/ 19 February 1999

`Don’t let our river dry up’

Fiona Macleod

It’s not surprising a culture of helping oneself to unearned gains has taken root in Mpumalanga – nor that the parks board is the instrument of this culture.

Take a bird’s-eye view of the Sand River as it winds its way from the Northern Province through Mpumalanga, and you’ll see why: on one side of the river nature’s abundance has made a coterie of private game reserve owners very rich; on the other scraggly homesteads are crammed on top of each other and people scratch a living out of a semi-desert. To those on the wrong side of the river, the riches on the other side seem endless but forever out of their reach.

In between the two extremes, the Sand – once a mighty river – has been reduced to a polluted, muddy trickle. Some years it doesn’t even flow and water has to be trucked in for people to drink.

Seventy-four-year-old Kaster Pako remembers when it used to be “a very big river, with lots of crocodiles and we used to fish in it. There was only one crossing and people used to live on both sides, with lots of space between them.”

During the apartheid years, the communities were uprooted and crammed into the labour dumping-ground called KaNgwane homeland, situated on the “wrong” side of the river. Bad farming practices by foresters and commercial farmers surrounding the homeland increasingly sapped the lifeblood of the river.

Downstream, most of the wealthy whites who inherited game farms in the Sabie Sands reserve from their parents managed to turn a blind eye to the misery of their neighbours. So did most of the tourists visiting the Kruger National Park, where the Sand River meanders before heading off to Mozambique.

But in the early 1990s, with the winds of political change blowing, there was a cruel drought in the area and hippos started dying. Dave Varty, co-owner of Londolozi, one of the private reserves in the Sabie Sands, decided to take a helicopter ride and see if there was any way of saving the river.

So began a process that eventually led this week to the launch of the Save the Sand project. Under the umbrella of the national agriculture department’s Land Care programme, it will see six national government departments, the Mpumalanga and Northern Province provincial governments, communities and NGOs, foresters, conservationists and private landowners working together to get the river flowing all year round again.

The main thrusts of the Save the Sand project include:

l Reducing the state forests of thirsty pine and gum trees planted in the mountains where the river begins. The Sand has the largest proportion of forestry of any catchment area in the country.

Because these are state forests, solutions are relatively easy. The national forestry department promised this week that the forest plantations will be reduced by 50% and turned into conservation areas.

l Removing alien vegetation such as wattle, lantana and bugweed from the banks of the river and surrounding areas.

The national water affairs department’s Working for Water programme has been clearing aliens along the Sand since 1997, and residents say they have already noticed an improvement in the water flow.

l Treating soil erosion that is clogging the river with mud.

A dam built on the river in the early 1990s to provide water for commercial farmers broke its walls in 1992, causing massive erosion.

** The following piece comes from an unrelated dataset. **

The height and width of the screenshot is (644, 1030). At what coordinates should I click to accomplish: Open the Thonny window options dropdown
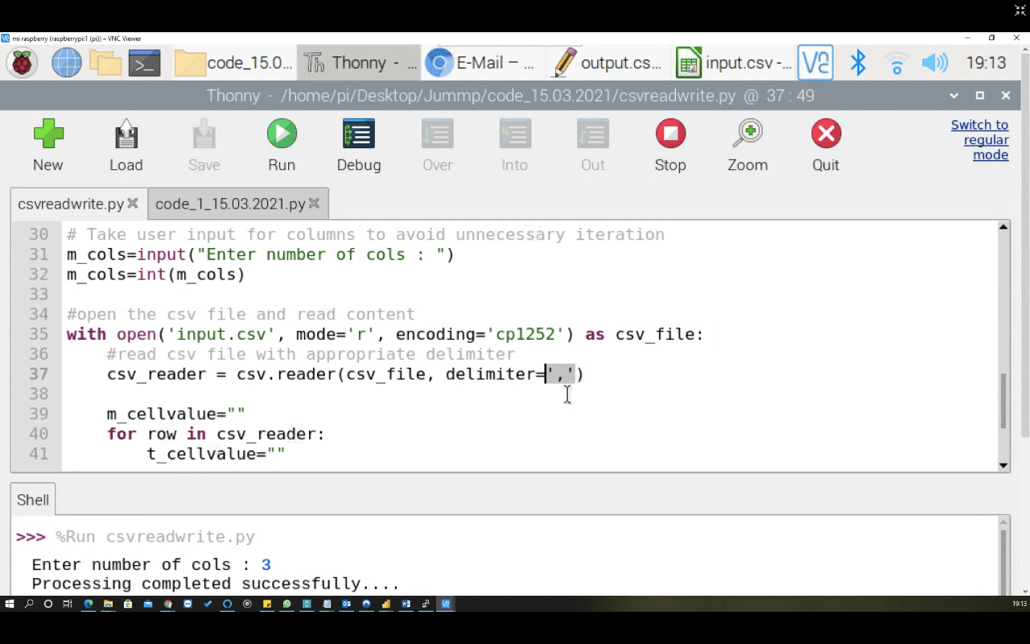coord(954,95)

The plan is to fill it in and level it off.

l Encouraging farming practices that are more in tune with semi-arid conditions.

“The old citrus, rice and tobacco schemes have a limited future here,” said Minister of Agriculture and Land Affairs Derek Hanekom at this week’s launch.

The project aims not only to increase access to water in the area, but to provide jobs to communities where unemployment is estimated to be between 30% and 60%. Industrialisation has never been an option because of the scarcity of water.

The various government departments and some of the private game reserve owners have already contributed some R15-million to the project, and more money is in the pipeline.

Those reserve owners who have had the foresight to get involved in the project say it’s not just about getting more water in the river that flows through their properties and into the Kruger National Park.

“We need good relations with our neighbours,” says Tom Robson, a Sabie Sands representative who attended the launch. “What benefits them will also benefit us.”

For old man Pako, who has lived there since 1925, things can only get better: “The river can never be the same as when I was young, but we must stop it from becoming a desert.”